**TEXT PASSAGE**
......
Early Brain Scans in Toddlers Can Predict Language Skills in Kids With Autism

By Staff Reporter - 10 Apr '15 04:13AM

Brain scans can predict autism risk among kids as early as one year of age according to a research conducted at the Autism Center of Excellence at the University of California, San Diego.

According to the study, the brain scans can be used to ascertain how a child with autism spectrum disorder may develop language skills. The brain scans also reveal the difference between kids with two possible subtypes of autism, the one with "language-learning ready" and the other without.

The new research demonstrates that even in sleep, a baby's brain response to spoken language can reveal whether that child is likely to develop speech, comprehension and social skills or whether his social and expressive disabilities are likely to remain profound.
......
**AVAILABLE DATA**
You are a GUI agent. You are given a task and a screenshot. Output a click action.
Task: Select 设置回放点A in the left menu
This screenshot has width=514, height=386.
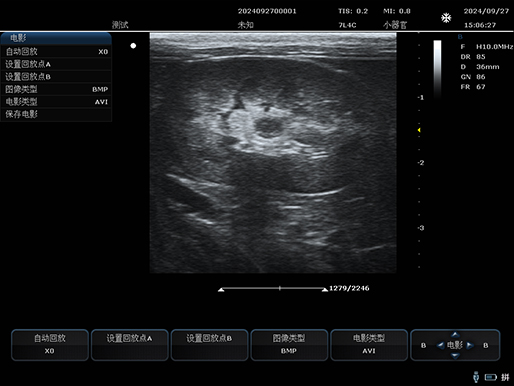[56, 64]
......
**ASSIGNED TASK 1**
From the article on brain scans and autism, translate into Spanish: "According to the study, the brain scans can be used to ascertain how a child with autism spectrum disorder may develop language skills."
**ASSIGNED TASK 2**
Write the next few sentences of the article on early brain scans predicting language skills in toddlers with autism.

**ANSWER AREA 1**
Según el estudio, los escáneres cerebrales pueden utilizarse para determinar cómo un niño con trastorno del espectro autista podría desarrollar habilidades lingüísticas.

**ANSWER AREA 2**
"We discovered the reason why some babies get better and some don't," said neuroscientists Eric Courchesne, director of UC San Diego's Autism Center of Excellence. "That difference is present already at the very beginning, and that suggests there are two very different forms of autism, and that there may be different causes."

The scan may be useful in deciding appropriate therapy, said Eric Courchesne, an autism researcher at UC San Diego and senior author of the study. It was published in the journal Neuron.

"It suggests there are two very different types of autism," said Courchesne, co-director of the UC San Diego Autism Center of Excellence. "One type leads to the brain having social communication problems, but not language problems per se. The cause of that, we suspect, is different from the cause leading to a poor language outcome. We suspect that even in prenatal life, there are two different etiologies."